Researchers have built a machine‑learned model that predicts how atoms in CrCoNi alloys interact. This model aims to let scientists run large-scale atom-by-atom simulations while keeping accuracy close to that of expensive quantum calculations. It is designed to work across many different mixtures of chromium, cobalt and nickel, not just the special case where the three elements are equal.

The team created a general‑purpose interatomic potential using the neuroevolution potential (NEP) framework. An interatomic potential is a mathematical model that gives the energy and forces between atoms so that computers can simulate materials. NEP was trained on a wide dataset that includes pure chromium, cobalt and nickel, many binary and ternary alloy compositions, different crystal structures and temperatures.
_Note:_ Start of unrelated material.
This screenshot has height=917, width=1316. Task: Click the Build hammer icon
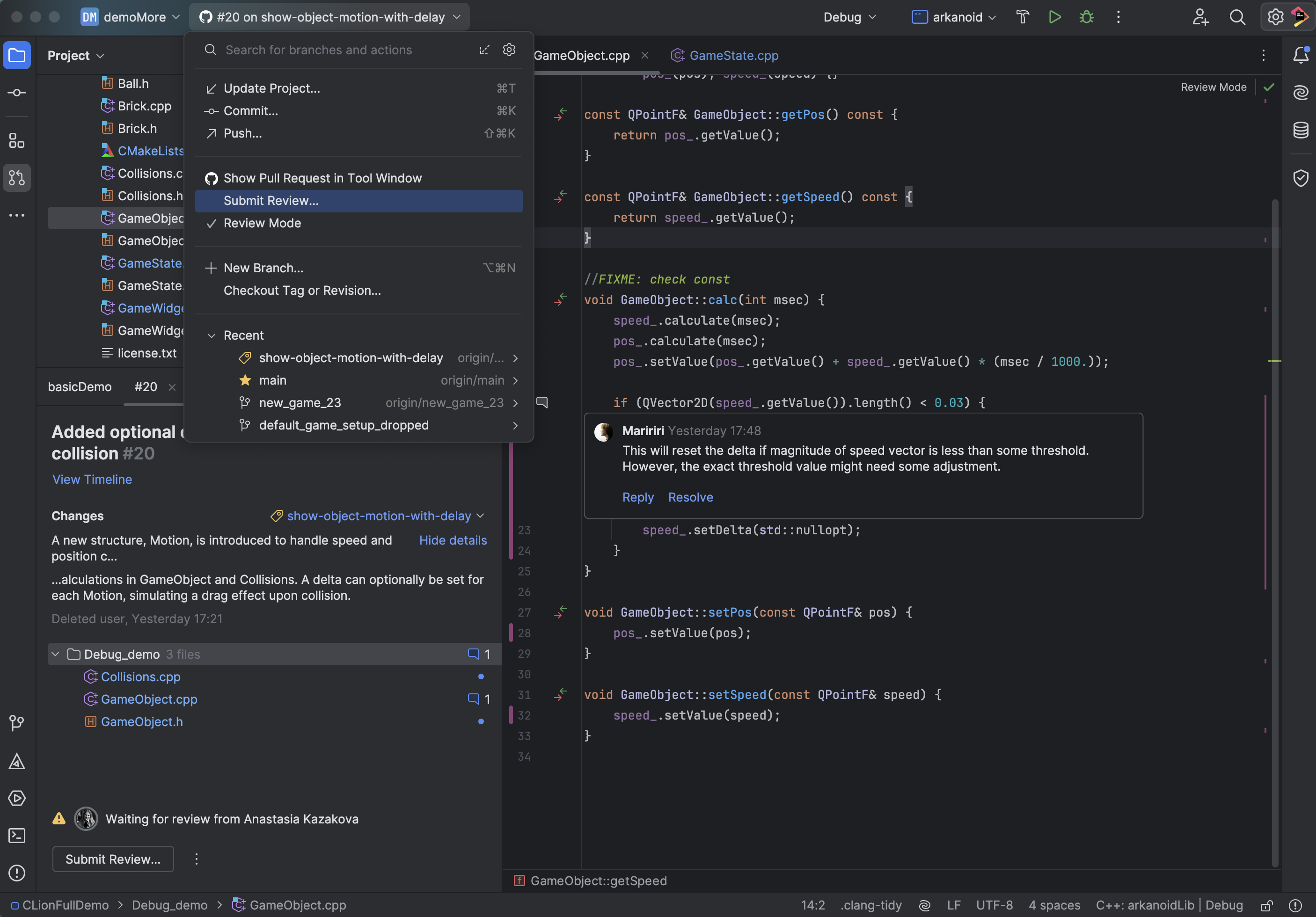click(x=1023, y=17)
The training data came from spin‑polarized first‑principles (ab initio) calculations, which are quantum mechanical results that include magnetic effects.

At a high level, the model replaces repeated costly quantum calculations with a fast learned function that still matches those calculations closely. According to the paper, the model reproduces many key properties: equations of state (how energy changes with volume), phonons (vibrations in the crystal), elastic constants, how dislocations split, surface and defect energies, melting temperatures and strain‑driven phase changes. It also captures short‑range chemical ordering — tiny local preferences in which atom sits next to which — and how that ordering changes the stacking fault energy. Those stacking fault results agree with both first‑principles calculations and experiments, and they hold for both equimolar and non‑equimolar alloys.

This matters because CrCoNi medium‑entropy alloys are chemically complex and have low stacking fault energies, features that make them hard to model with traditional potentials. Most existing models focus only on equimolar alloys or do poorly for the pure elements. The new potential claims consistent accuracy across the full compositional space while running much faster than quantum methods. That should enable larger and longer atomistic simulations and help researchers explore how changing composition affects mechanical behavior and design non‑equimolar alloys.